Audio leads for the volume, bass, treble, tape monitor switch, etc. are kept short, twisted and/or shielded to minimize stray coupling. In RF sections, especially oscillators and pre-amps, lead lengths are kept ungodly short to the point where you wonder how in the hell the factory dudes crammed all that in without smoking parts when it was soldered. Then you wonder how you're going to replace R152 without tearing up everything around it. Eventually you realize you'll have to replace three adjacent parts and start surfing the junk box for a 68pf NPO ceramic cap 'cuz that's the trick part in the clump... Until you notice the piston trimmer cap and how delicate the leads are, so you cut R152 off the socket and install the new one "ugly".

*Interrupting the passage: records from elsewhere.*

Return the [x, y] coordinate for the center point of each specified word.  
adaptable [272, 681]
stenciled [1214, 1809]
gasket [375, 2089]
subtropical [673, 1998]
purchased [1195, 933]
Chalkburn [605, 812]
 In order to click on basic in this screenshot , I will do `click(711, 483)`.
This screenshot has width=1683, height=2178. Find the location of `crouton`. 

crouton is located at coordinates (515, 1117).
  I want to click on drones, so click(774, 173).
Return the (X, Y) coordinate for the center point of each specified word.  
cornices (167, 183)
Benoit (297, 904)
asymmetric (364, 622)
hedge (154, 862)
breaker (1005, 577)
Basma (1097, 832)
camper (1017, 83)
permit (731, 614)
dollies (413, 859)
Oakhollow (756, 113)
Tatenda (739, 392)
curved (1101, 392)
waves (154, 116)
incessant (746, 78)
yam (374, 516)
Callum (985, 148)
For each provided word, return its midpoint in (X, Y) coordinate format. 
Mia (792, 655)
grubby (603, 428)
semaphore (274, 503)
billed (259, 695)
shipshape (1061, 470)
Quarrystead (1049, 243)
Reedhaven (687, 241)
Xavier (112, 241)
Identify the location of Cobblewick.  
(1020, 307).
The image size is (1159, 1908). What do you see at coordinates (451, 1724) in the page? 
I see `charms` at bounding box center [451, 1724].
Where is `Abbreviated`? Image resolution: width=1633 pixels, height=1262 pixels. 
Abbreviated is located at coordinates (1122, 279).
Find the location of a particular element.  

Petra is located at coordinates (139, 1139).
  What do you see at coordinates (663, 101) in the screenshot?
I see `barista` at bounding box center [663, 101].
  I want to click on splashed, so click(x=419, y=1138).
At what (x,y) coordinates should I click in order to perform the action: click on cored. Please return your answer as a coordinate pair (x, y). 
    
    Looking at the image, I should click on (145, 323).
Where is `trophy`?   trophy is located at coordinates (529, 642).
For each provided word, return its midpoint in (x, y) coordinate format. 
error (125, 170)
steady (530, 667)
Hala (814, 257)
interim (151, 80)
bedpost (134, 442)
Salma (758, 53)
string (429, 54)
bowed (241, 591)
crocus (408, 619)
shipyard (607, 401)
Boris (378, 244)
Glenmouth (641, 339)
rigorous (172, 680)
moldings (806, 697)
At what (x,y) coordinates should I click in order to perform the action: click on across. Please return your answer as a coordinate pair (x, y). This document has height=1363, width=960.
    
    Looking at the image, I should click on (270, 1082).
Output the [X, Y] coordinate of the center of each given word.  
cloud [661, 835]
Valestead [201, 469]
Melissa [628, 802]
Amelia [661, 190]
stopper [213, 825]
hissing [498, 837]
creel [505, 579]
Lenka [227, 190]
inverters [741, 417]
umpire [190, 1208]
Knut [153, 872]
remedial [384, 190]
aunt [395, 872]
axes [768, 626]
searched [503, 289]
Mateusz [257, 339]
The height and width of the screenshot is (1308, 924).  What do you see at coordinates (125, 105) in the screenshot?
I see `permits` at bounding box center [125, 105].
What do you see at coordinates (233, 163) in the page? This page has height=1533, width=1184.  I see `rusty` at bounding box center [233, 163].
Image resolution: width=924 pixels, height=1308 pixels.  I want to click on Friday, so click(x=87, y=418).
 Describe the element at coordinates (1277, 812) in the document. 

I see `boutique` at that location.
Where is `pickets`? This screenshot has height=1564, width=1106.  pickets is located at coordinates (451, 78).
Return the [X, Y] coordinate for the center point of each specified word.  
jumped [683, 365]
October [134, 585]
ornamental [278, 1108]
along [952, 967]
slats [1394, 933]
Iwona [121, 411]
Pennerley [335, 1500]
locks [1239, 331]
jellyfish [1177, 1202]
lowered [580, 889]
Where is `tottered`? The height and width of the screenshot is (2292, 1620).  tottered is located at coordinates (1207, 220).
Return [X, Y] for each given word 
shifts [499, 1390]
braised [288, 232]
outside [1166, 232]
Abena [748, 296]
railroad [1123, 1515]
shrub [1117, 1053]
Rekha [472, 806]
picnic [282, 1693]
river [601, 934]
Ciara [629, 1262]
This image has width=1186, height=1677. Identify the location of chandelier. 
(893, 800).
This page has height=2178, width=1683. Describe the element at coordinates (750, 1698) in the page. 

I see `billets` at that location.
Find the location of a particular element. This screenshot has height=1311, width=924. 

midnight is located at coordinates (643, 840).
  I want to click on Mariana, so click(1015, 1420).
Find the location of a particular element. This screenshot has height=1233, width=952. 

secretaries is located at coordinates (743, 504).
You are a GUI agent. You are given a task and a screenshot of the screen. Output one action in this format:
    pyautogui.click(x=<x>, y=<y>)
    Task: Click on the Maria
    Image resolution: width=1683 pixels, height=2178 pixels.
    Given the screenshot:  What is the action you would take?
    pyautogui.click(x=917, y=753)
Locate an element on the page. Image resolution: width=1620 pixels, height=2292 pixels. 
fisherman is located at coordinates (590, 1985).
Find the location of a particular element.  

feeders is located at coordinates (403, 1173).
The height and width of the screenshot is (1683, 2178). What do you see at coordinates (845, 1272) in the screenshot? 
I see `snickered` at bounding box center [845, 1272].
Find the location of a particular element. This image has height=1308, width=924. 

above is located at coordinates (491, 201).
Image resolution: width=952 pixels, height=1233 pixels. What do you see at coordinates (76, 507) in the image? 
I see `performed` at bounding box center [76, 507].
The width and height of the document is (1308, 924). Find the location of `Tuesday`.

Other tricks I've noticed are resistors arranged with their tolerance bands all oriented in the same direction N-S and E-W so they're easier to read at a glance. If there are three caps in a row on a terminal strip the center cap is 90 degrees out from the other two for minimal coupling and usually arranged so the part value is visible. If the marking on a cap is buried it's because the outside foil polarity made it go that way.
With all that said, I see things in modern gear like every wire bundled into one harness and RF leads bent at sharp right angles that would have been a bad idea in tube gear, but doesn't seem to matter today...
Chances are it does matter, but if the compromise is between production efficiency and a tenth of a dB better noise floor you know the bean counters will win that argument every time.